In [1]:
import os
os.environ["CUDA_VISIBLE_DEVICES"]="0"

# Including Metadata

``AUCMEDI`` allows us to include metadata. This is useful, because it might be, that we have some additional information alongside our images such as age or blood values that have some value for classification.  

We don't have such additional metadata for the dataset used here (images of colorectal cancer histology), but we will make some up for demonstation purposes.  

But fist, the data need to be loaded.  

## Downloading and preparing the data

First, the data need to be loaded and prepared for ``AUCMEDI``.  
If you have questions concering that part, just have a look in the corresponding notebook.

In [2]:
from pathlib import Path
import wget
import zipfile

cwd = !pwd
datadir = cwd[0] + "/data"
Path(datadir).mkdir(parents=True, exist_ok=True)
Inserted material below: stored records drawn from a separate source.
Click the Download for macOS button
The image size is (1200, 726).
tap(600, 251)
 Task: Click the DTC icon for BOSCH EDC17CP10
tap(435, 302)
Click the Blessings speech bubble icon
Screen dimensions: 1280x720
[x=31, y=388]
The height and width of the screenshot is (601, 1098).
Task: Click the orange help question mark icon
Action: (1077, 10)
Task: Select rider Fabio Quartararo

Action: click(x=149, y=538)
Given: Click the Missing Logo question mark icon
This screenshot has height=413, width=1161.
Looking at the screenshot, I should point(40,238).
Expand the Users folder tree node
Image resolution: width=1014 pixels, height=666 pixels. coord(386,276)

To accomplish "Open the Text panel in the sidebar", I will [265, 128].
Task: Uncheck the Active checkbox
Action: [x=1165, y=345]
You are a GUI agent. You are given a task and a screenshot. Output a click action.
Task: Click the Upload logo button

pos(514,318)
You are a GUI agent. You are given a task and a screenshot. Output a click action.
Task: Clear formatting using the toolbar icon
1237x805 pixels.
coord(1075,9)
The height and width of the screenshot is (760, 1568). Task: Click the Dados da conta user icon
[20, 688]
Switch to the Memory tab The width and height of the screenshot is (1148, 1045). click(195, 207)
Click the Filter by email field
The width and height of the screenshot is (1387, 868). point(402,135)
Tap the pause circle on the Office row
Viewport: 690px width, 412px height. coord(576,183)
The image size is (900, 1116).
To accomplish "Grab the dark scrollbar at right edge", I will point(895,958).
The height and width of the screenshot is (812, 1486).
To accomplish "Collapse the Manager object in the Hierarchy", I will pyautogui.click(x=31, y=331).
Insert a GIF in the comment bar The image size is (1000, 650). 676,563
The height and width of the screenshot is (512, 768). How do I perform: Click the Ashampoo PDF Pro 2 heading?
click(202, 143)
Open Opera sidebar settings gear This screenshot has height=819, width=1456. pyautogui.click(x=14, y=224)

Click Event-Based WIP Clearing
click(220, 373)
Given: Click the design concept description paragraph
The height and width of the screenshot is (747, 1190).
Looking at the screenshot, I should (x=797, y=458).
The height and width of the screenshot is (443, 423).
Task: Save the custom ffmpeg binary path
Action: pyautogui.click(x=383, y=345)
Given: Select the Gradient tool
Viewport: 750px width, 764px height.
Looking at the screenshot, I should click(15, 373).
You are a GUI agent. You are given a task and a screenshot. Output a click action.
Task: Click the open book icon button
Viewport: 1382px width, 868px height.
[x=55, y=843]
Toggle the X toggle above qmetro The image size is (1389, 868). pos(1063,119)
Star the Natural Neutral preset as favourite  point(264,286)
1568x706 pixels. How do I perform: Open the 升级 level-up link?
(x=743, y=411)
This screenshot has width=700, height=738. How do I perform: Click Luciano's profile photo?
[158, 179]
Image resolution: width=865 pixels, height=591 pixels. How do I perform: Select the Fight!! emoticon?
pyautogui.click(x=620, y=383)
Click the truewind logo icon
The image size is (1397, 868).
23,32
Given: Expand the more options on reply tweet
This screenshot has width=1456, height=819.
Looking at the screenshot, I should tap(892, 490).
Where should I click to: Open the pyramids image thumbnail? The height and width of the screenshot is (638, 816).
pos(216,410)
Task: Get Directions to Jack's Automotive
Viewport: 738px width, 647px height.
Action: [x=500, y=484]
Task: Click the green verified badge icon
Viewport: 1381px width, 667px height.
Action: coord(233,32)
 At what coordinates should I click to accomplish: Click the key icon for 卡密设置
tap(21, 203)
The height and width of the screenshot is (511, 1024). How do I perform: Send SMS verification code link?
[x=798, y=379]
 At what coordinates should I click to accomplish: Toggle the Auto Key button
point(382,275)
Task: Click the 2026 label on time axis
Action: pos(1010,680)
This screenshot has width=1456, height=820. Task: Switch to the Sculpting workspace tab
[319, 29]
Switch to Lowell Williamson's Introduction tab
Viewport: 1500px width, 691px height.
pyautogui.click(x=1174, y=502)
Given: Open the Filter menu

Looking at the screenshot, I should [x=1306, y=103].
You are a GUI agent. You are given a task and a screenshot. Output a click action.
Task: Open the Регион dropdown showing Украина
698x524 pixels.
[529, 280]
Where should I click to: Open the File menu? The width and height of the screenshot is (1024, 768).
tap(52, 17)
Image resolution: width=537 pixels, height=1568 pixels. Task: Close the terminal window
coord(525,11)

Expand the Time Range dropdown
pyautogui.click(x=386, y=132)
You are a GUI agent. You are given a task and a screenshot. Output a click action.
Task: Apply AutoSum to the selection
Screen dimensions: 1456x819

#print('Beginning file download with wget module')

#url = 'https://zenodo.org/record/53169/files/Kather_texture_2016_image_tiles_5000.zip?download=1'
#wget.download(url, datadir)

#with zipfile.ZipFile("data/Kather_texture_2016_image_tiles_5000.zip","r") as zip_ref:
#    zip_ref.extractall("data")

from aucmedi.data_processing.io_data import input_interface
ds_loader = input_interface("directory", path_imagedir="data/Kather_texture_2016_image_tiles_5000", path_data=None, training=True, ohe=False)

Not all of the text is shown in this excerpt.